The paleoclimatologist put himself on the map in 1997 after figuring out how to calculate historical ocean temperatures using ice cores.
“Air trapped in Antarctica’s ice sheet contains a historic record of the atmosphere (from) when the ice was formed,” said Helen Fricker, a glaciologist at Scripps Polar Center. “The deeper the ice, the older the ice and the older the trapped air.
“By going back further in time, we can collect ice cores that will allow us to disentangle the natural variability of Earth’s climate system from human-induced warming,” she added.
Scientists have studied ice cores since the 1950s, with the result having provided key data for establishing the link between fossil fuels and global warming.
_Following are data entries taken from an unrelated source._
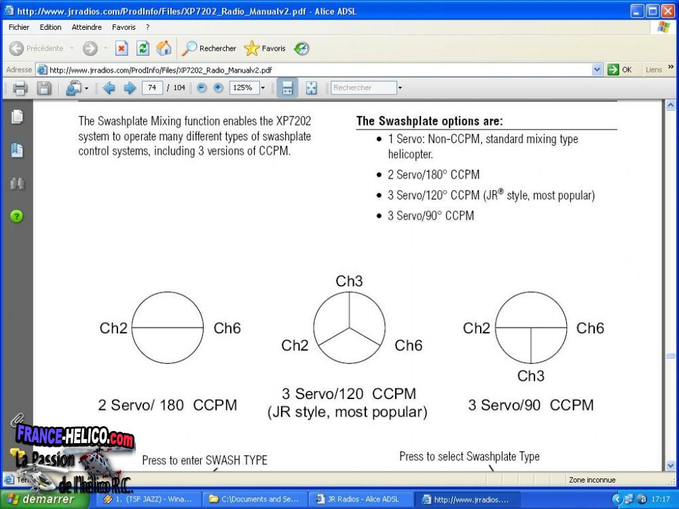Open the 125% zoom level dropdown
This screenshot has width=679, height=509.
[x=263, y=88]
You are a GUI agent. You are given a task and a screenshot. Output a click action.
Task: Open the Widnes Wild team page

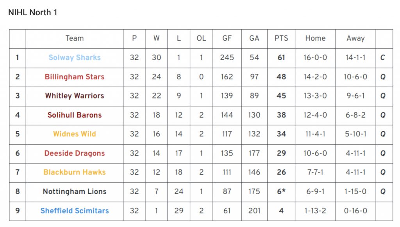click(x=75, y=134)
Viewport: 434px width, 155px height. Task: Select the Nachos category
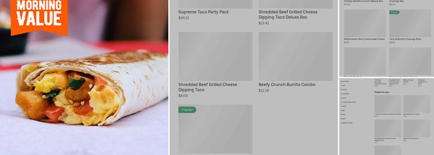[x=343, y=98]
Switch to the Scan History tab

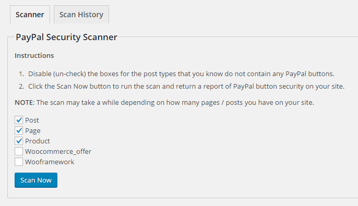(x=81, y=15)
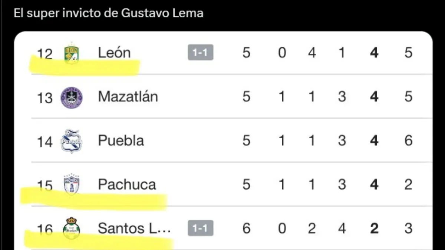This screenshot has width=445, height=250.
Task: Open León's live match score badge
Action: click(x=201, y=52)
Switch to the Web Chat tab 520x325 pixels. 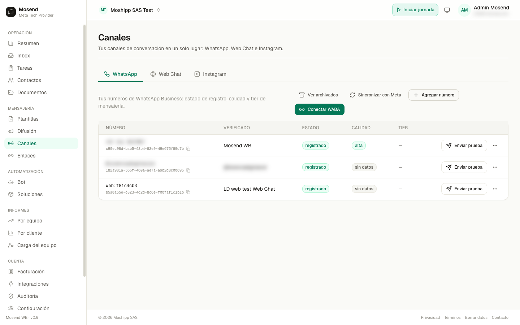pyautogui.click(x=166, y=74)
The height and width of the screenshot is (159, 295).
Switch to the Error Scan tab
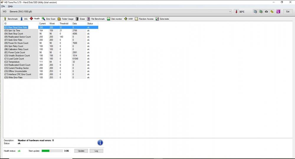click(49, 19)
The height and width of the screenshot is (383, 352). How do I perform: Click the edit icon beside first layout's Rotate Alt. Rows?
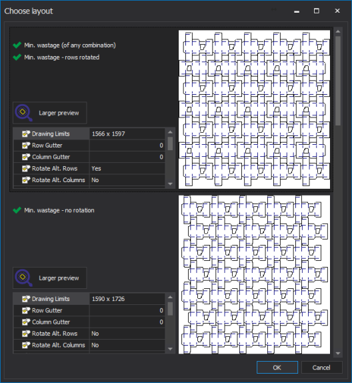(x=25, y=169)
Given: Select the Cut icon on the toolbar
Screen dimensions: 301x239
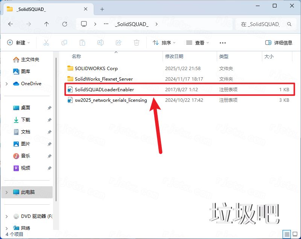Looking at the screenshot, I should [46, 43].
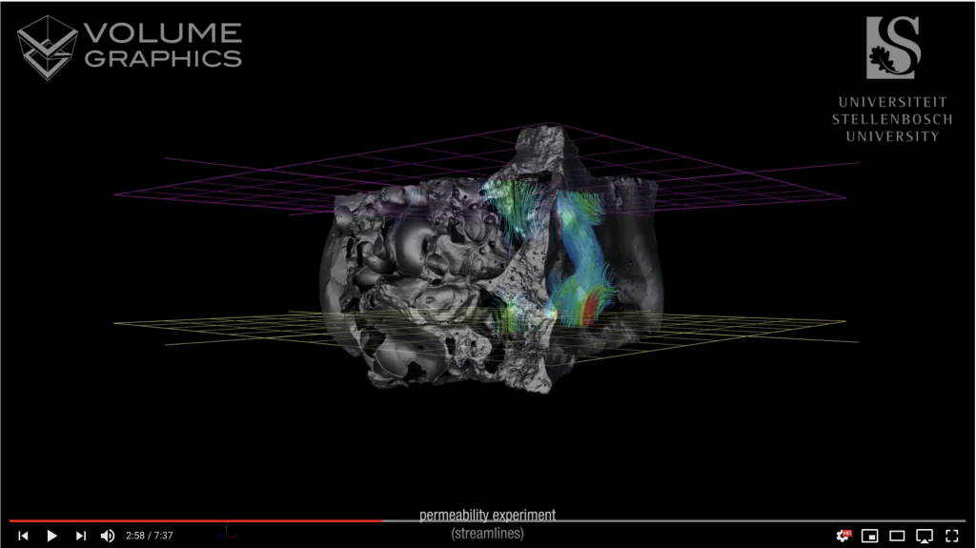This screenshot has width=976, height=548.
Task: Switch to theater mode
Action: [x=896, y=536]

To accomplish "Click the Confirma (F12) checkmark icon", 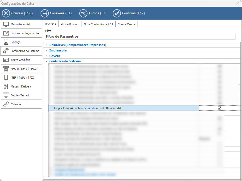I will coord(117,13).
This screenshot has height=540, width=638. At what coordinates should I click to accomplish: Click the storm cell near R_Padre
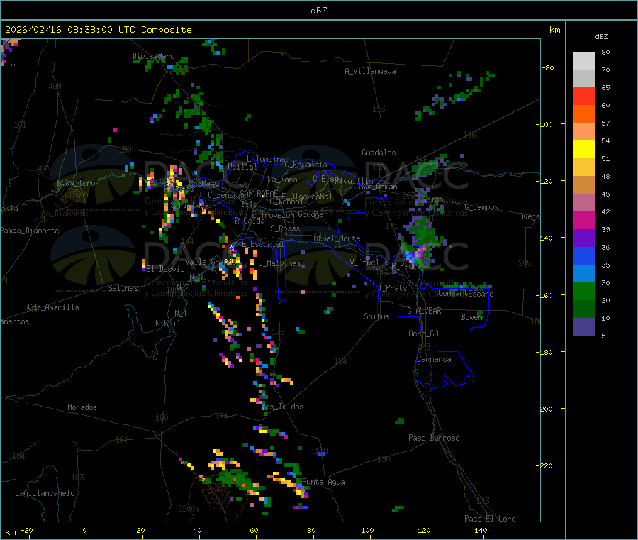417,253
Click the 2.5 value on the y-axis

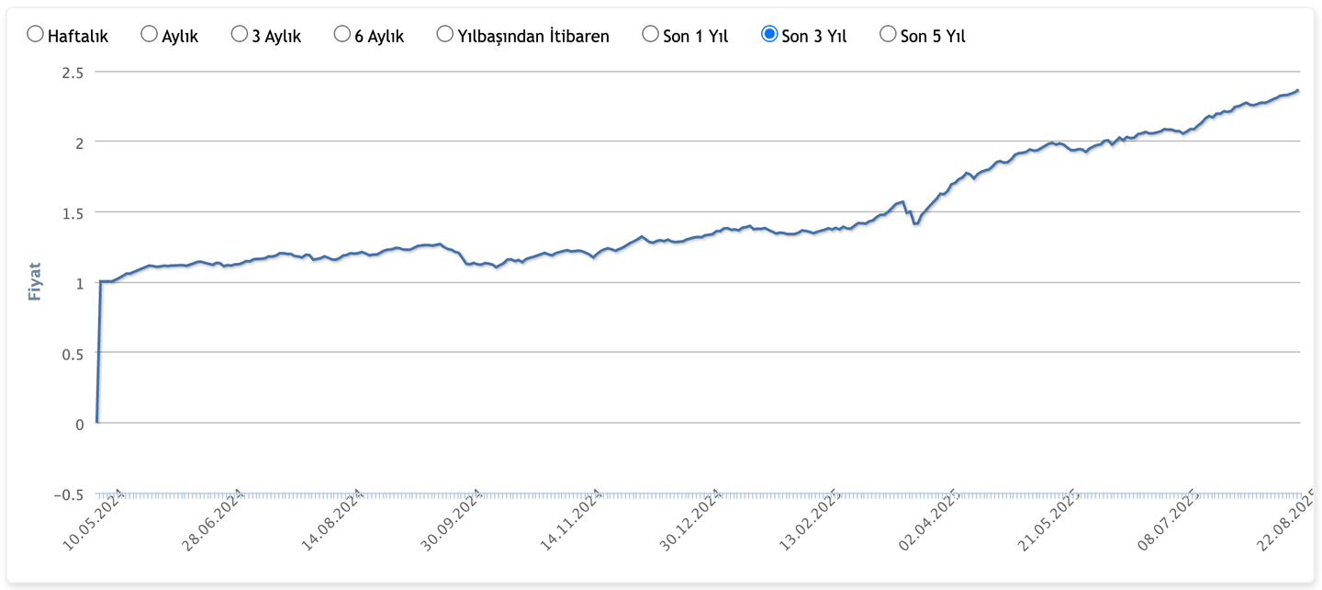tap(73, 72)
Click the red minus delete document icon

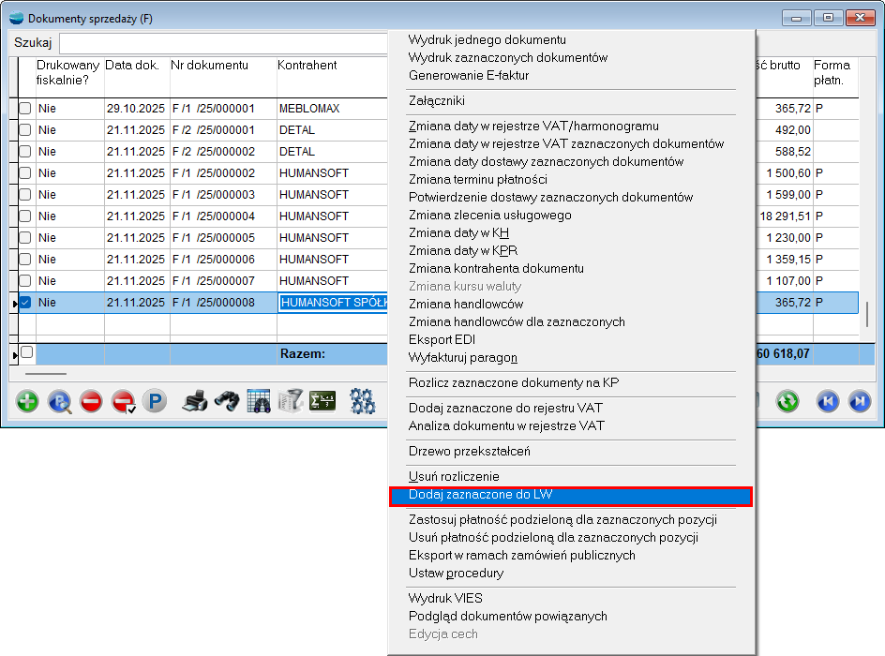(91, 401)
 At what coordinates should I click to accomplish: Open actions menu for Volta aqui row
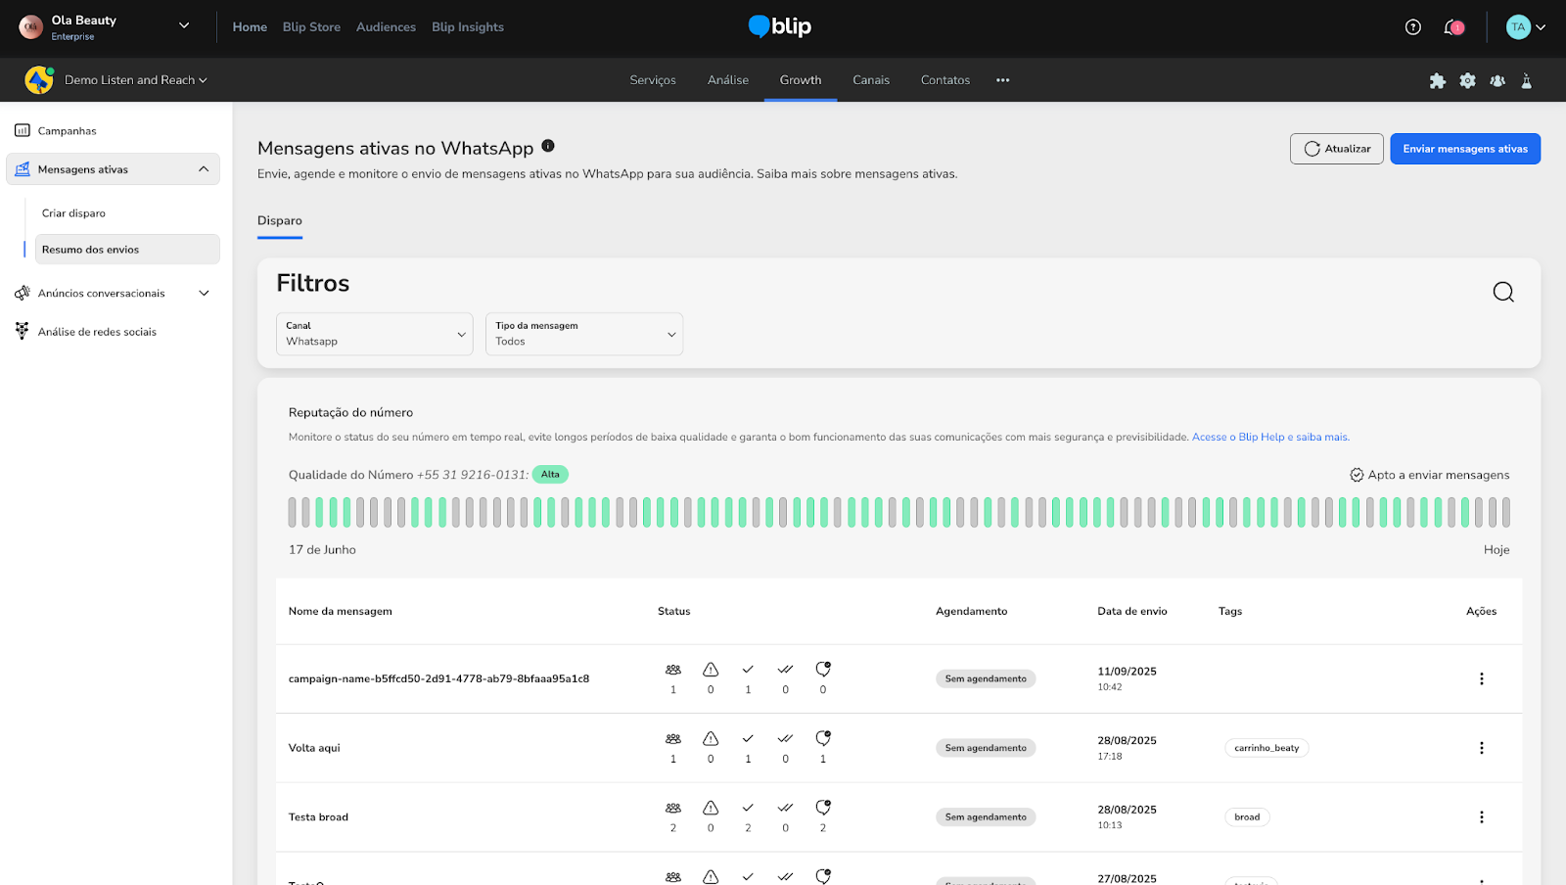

However, experts have so far only been able to extract ice-cores dating back to roughly 800,000 years, and those samples haven’t been ideal.
The challenge is that ice often folds in on itself and mixes like dough, creating an inconsistent record. The real prize for scientists would be to find a glacier with undisturbed layers of ice that date back over more than a million years.
“We have snapshot information, each only a few tens of thousands years long,” Olaf Eisen, a glaciologist at the Alfred Wegener Institute in Germany, said in an email.
“A continuous ice core — in fact, we need several … to be sure we see a real signal and not just noise — would … make it possible for us to understand the evolution of the gases and temperature with time,” he added.
Severinghaus of Scripps was part of a North American team that in October published a study in the journal Nature analyzing an Arctic ice-core that was found to be more than 2 million years old. However, the sample was limited in scope, not providing the extensive timeline that researchers are hoping to uncover.
If a scientifically useful ice core can be recovered, analyzing the sample could help explain an ice age that started more than million years ago — and increase the accuracy of global warming predictions over coming decades.